変形性関節症を治療する必要がある被験者を治療するための薬学的組成物の製剤におけるスペルミジン生合成の阻害剤の使用。
請求項７に記載の使用であって、前記スペルミジン生合成の阻害剤が、スペルミジン・シンターゼ阻害剤である使用。
請求項８に記載の使用であって、前記阻害剤が、アデノシル・スペルミジン、ＡｄｏＤＡＴＯ、ＤＣＨＡ、トランス−４−メチルシクロヘキシルアミン（４ＭＣＨＡ）、シクロヘキシルアミン、メチルグリオキサルビス−（シクロペンチルアミジノヒドラゾン）（ＭＧＢＰ）、２−メルカプトプロピルアミン、Ｎ−クロロスルホニルジシクロヘキシルアミン、５’− （（３−アミノプロピル）アミノ）−５’−デオキシアデノシン、１−アミノオキシル−３−アミノプロパン、５’− （イソブチルチオ）アデノシンおよび５’−（メチルチオ）アデノシン、並びに任意のその機能的ホモログ及びアナログからなる群から選択される使用。
変形性関節症の治療の必要がある被験者を治療する治療組成物であって、スペルミジン生合成の実質的な阻害に十分効力のある量のスペルミジン生合成の阻害剤、および担体を含んでいる治療組成物。

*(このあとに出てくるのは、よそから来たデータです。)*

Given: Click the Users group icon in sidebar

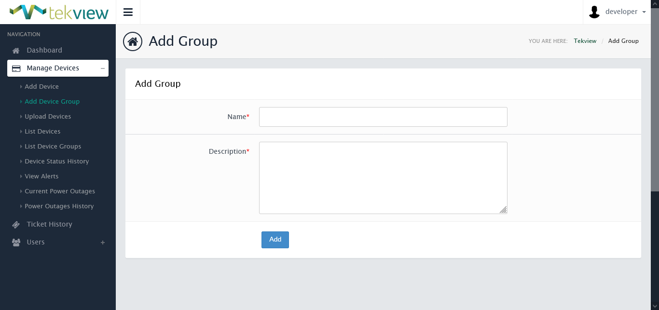Looking at the screenshot, I should 16,243.
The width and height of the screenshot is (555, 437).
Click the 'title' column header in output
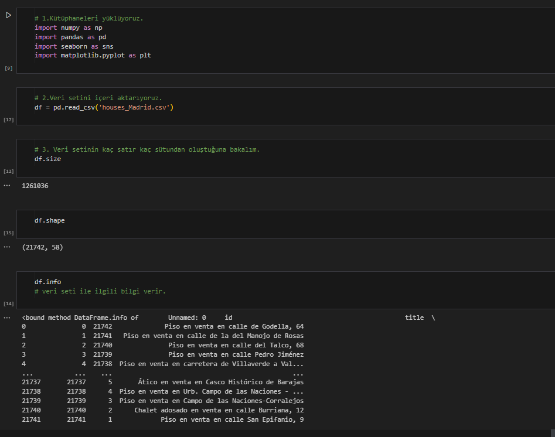coord(414,317)
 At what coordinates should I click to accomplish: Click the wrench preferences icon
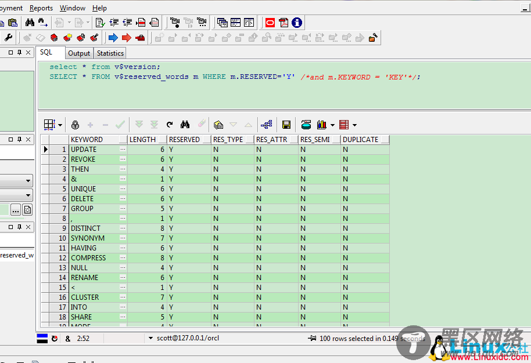coord(8,38)
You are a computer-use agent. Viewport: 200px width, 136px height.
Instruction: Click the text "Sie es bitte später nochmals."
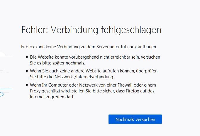tap(55, 63)
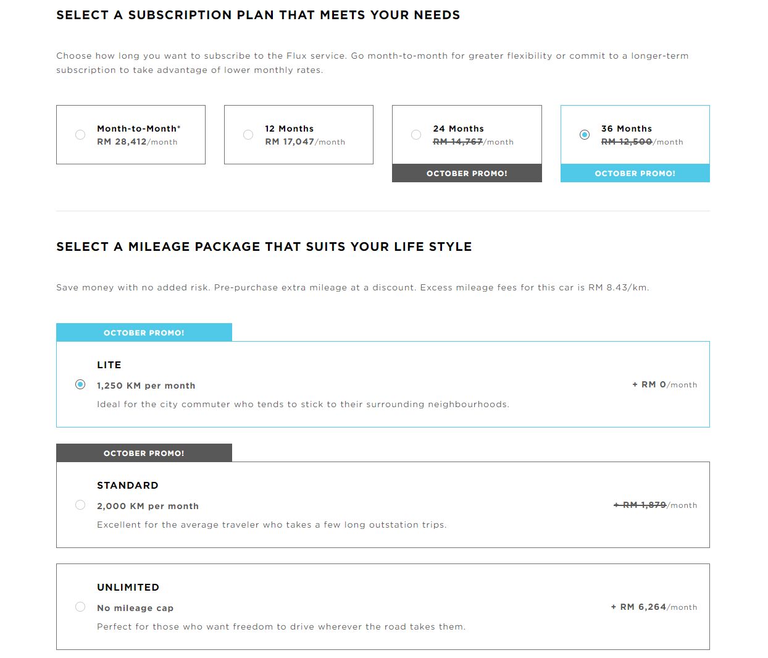Click the No mileage cap label
The image size is (768, 658).
pyautogui.click(x=135, y=608)
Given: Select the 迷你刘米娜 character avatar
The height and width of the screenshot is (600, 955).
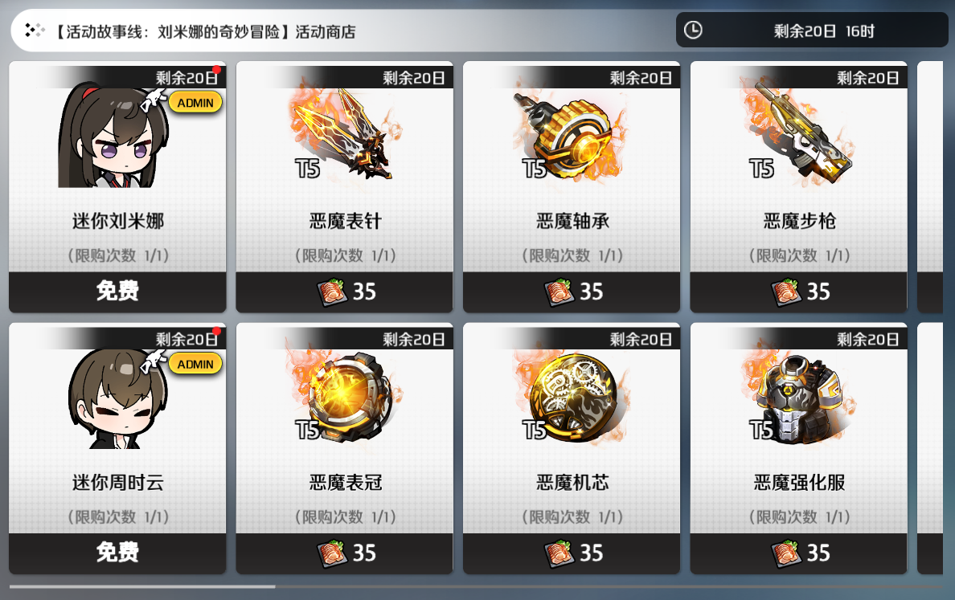Looking at the screenshot, I should pos(113,137).
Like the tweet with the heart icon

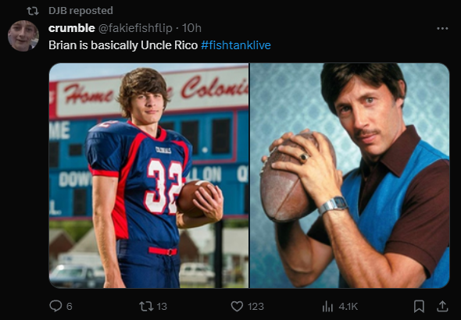tap(237, 306)
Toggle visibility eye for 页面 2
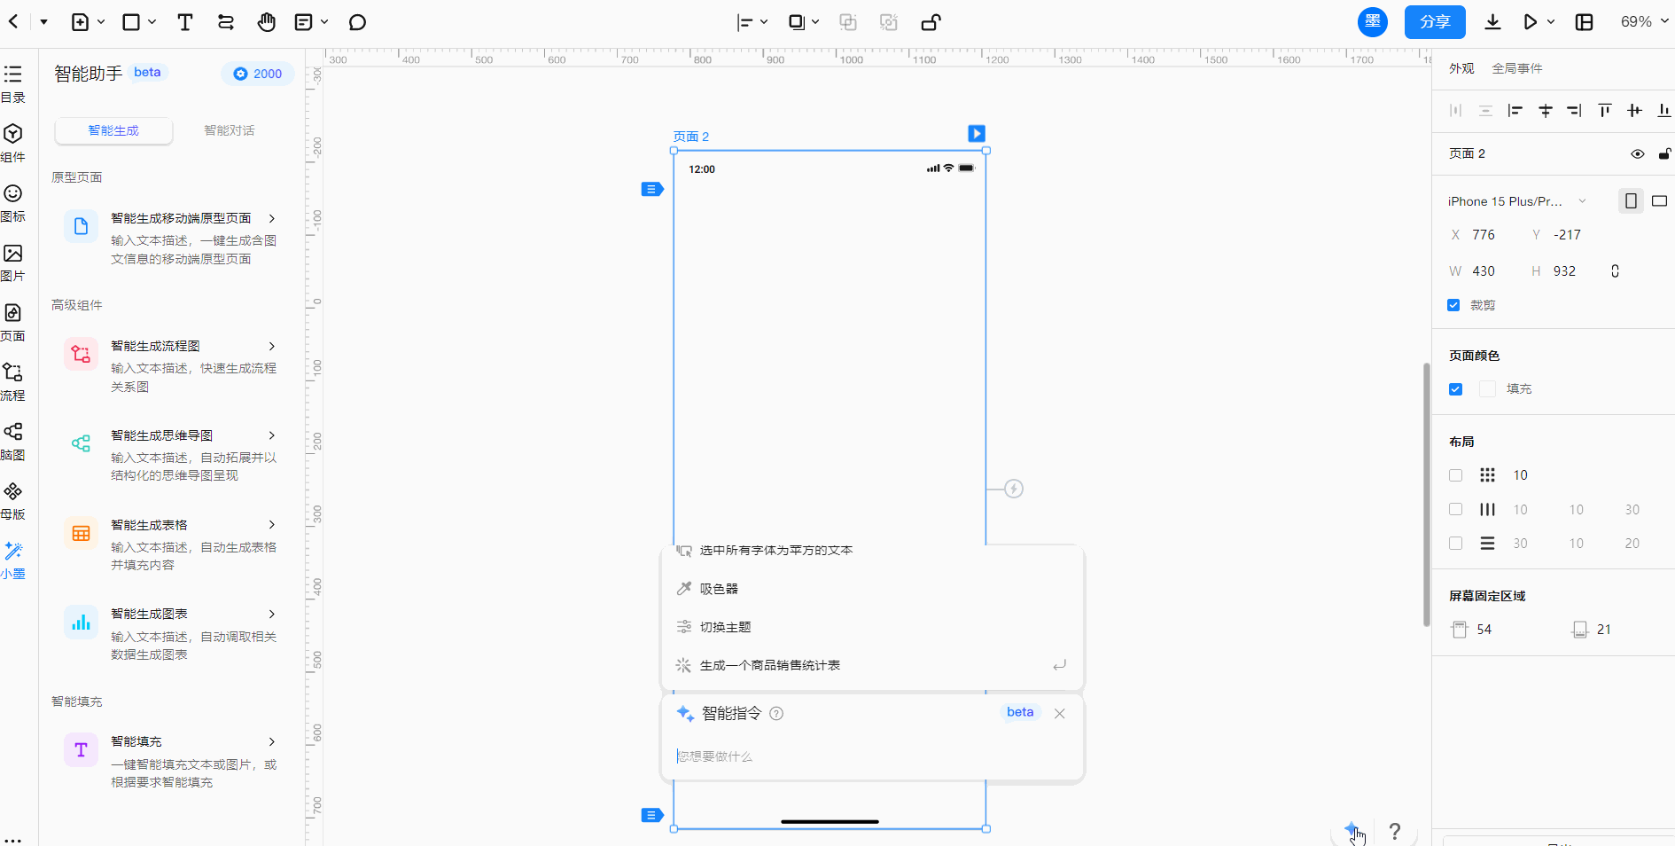This screenshot has width=1675, height=846. [x=1637, y=154]
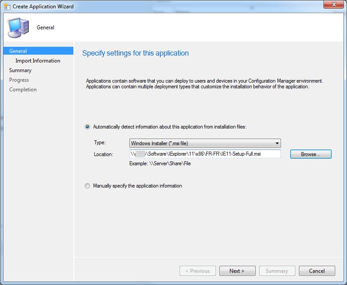Click into the Location path field
The height and width of the screenshot is (285, 347).
tap(205, 154)
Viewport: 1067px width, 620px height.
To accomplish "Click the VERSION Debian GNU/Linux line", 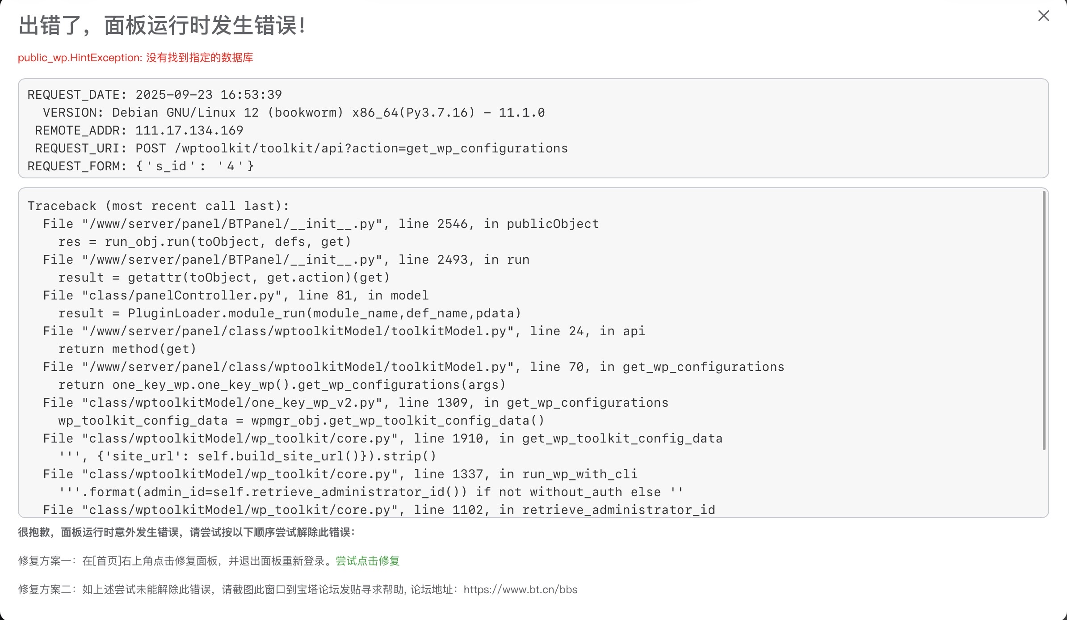I will pyautogui.click(x=294, y=113).
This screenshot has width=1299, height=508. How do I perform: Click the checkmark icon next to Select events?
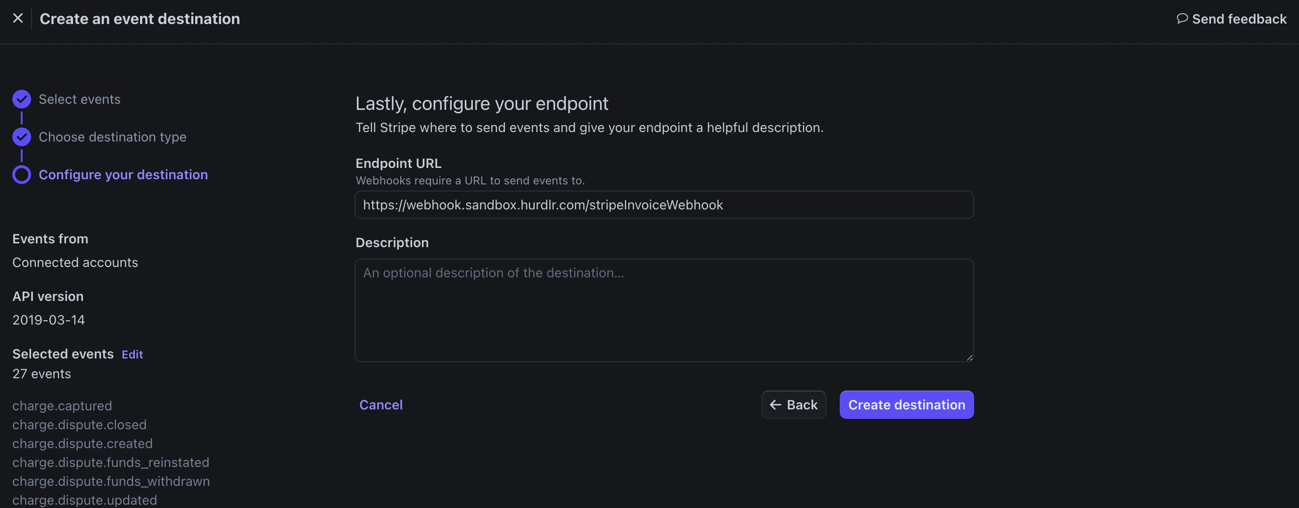pos(21,99)
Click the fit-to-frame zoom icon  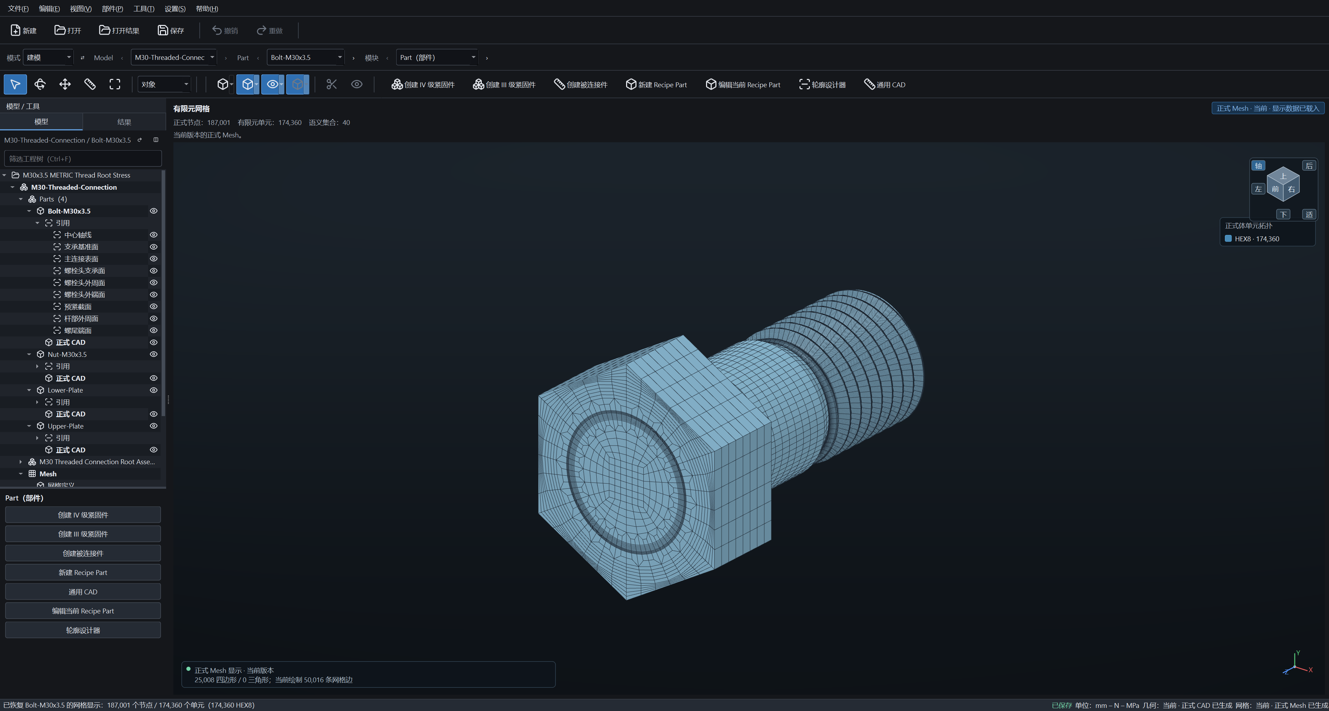115,84
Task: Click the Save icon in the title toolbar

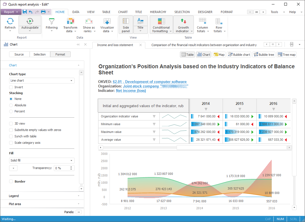Action: pos(25,12)
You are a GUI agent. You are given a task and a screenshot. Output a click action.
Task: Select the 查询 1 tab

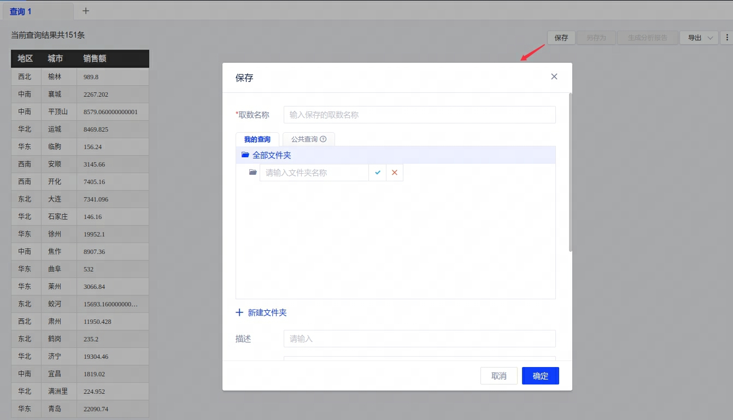21,11
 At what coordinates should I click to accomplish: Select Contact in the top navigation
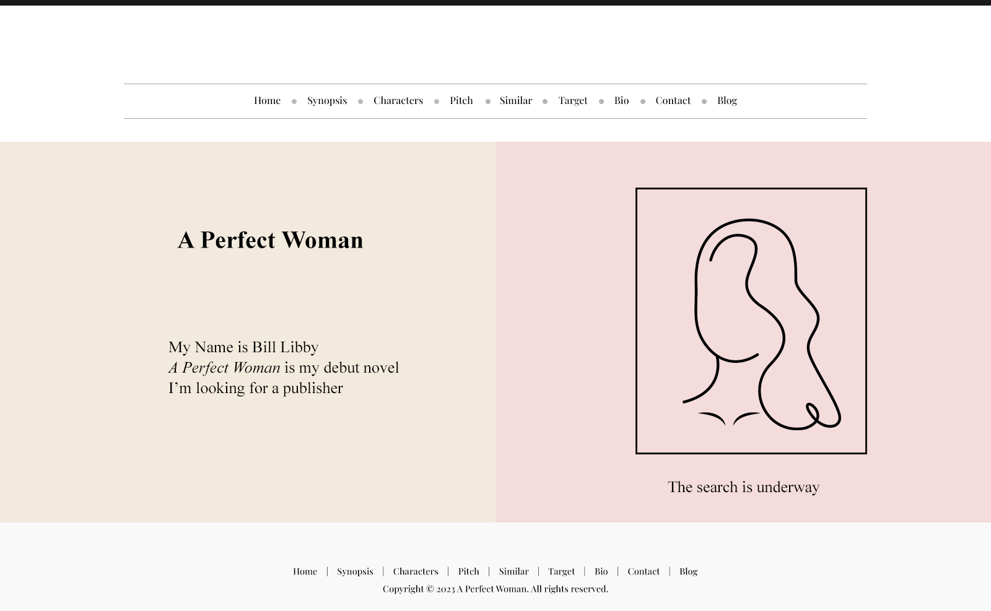[x=673, y=100]
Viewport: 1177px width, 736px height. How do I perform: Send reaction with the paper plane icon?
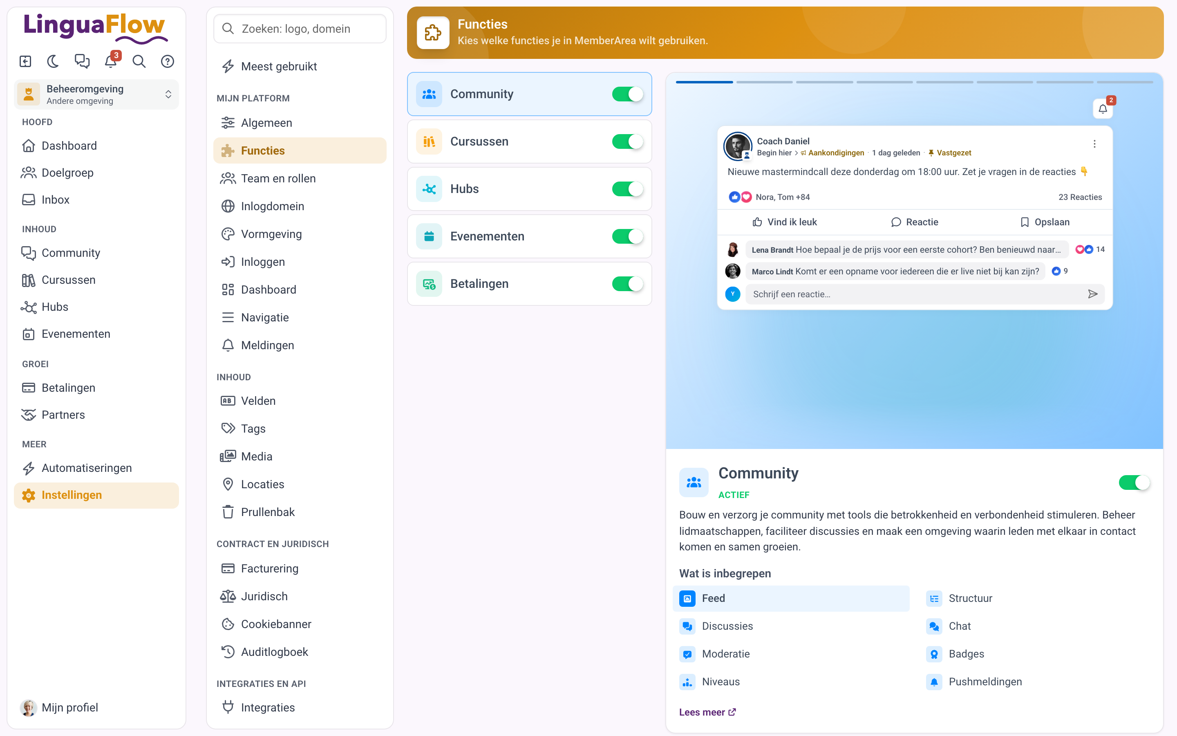[x=1092, y=294]
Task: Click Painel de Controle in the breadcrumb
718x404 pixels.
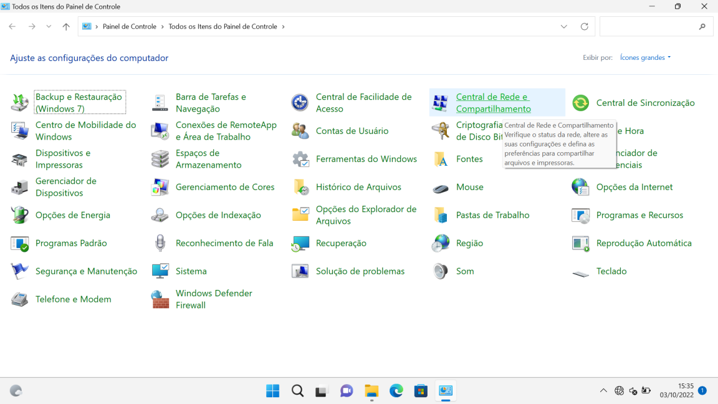Action: [x=130, y=27]
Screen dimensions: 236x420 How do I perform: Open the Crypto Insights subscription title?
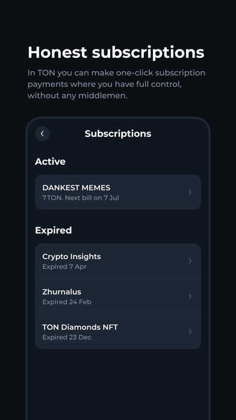[x=72, y=256]
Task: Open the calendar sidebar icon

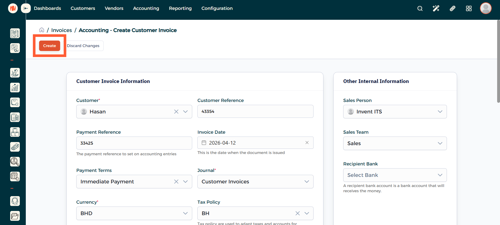Action: 15,176
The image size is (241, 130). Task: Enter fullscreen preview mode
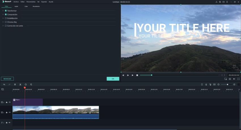click(x=238, y=79)
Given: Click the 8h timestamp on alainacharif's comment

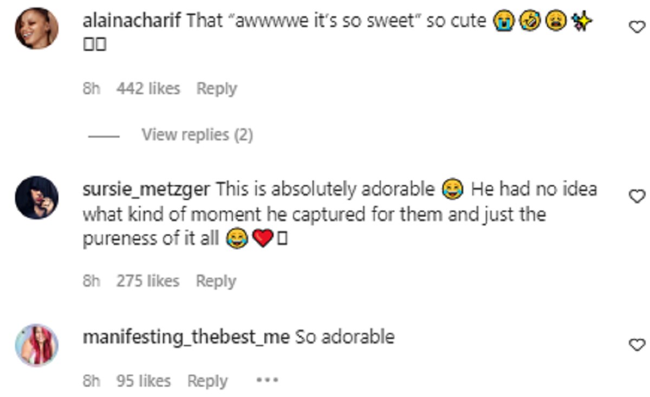Looking at the screenshot, I should coord(92,88).
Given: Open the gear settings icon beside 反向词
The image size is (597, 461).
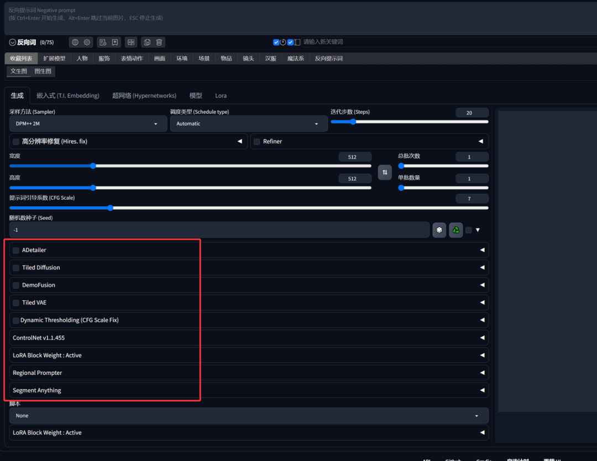Looking at the screenshot, I should 87,42.
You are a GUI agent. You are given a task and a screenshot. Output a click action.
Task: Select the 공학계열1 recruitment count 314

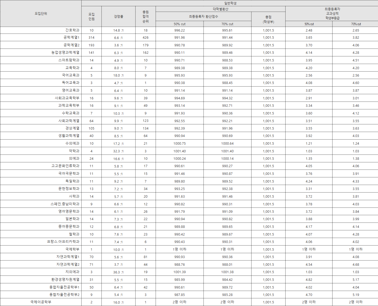coord(91,38)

請求項１０に記載の治療組成物であって、前記スペルミジン生合成の阻害剤が、スペルミジン・シンターゼ阻害剤である治療組成物。
請求項１０または１１に記載の治療組成物であって、前記担体が、薬学的または獣医学的に許容される担体である治療組成物。
変形性関節症の治療の必要がある被験者を治療する治療組成物を製造する方法であって、
（ａ）スペルミジン生合成の実質的な阻害に十分効力のある量のスペルミジン生合成の阻害剤を取得することと、および
（ｂ）前記阻害剤を薬学的に許容される担体と混合することと、
を含む方法。
スペルミジン生合成の阻害剤を同定する方法であって、前記阻害剤がスペルミジン・シンターゼ阻害剤であり、且つ前記同定が
（ａ）候補スペルミジン・シンターゼ阻害剤を取得することと；
（ｂ）軟骨細胞増殖、軟骨細胞最終分化、脈管形成および破骨発生のうちの何れか１つにおける前記候補阻害剤の効果を、評価方法を用いてコントロールと比較して評価することと；
により実施される方法。
請求項１４に記載の方法であって、前記評価方法が、
（ｉ）スペルミジン・シンターゼをコードするＤＮＡを含んでいる試験系を提供することと；
（ｉｉ）スペルミジンの発現を通常生じる条件下で前記系を前記試験候補スペルミジン・シンターゼ阻害剤と接触させることと；および
（ｉｉｉ）コントロールと比較した終点の指標における前記試験候補阻害剤の効果を決定することと；を含み、
前記効果が、前記試験候補阻害剤による軟骨細胞増殖、軟骨細胞最終分化、脈管形成および破骨発生の何れか１つの阻害を示す方法。
請求項１５に記載の方法であって、前記試験系が、外因性に発現されるスペルミジン・シンターゼを含んでいるインビトロでトランスフェクションした細胞培養である方法。
請求項１６に記載の方法であって、前記トランスフェクションした細胞培養が、スペルミジン・シンターゼ蛋白質をコードする核酸配列を含んでいるｐＣＭＶｎｅｏ発現ベクターで安定的にトランスフェクションされたＲＣＪ３．１Ｃ５．１８細胞の培養物である方法。
請求項１５に記載の方法であって、前記試験系が、内在性に発現されるスペルミジン・シンターゼを含んでいるエックスビボ骨培養である方法。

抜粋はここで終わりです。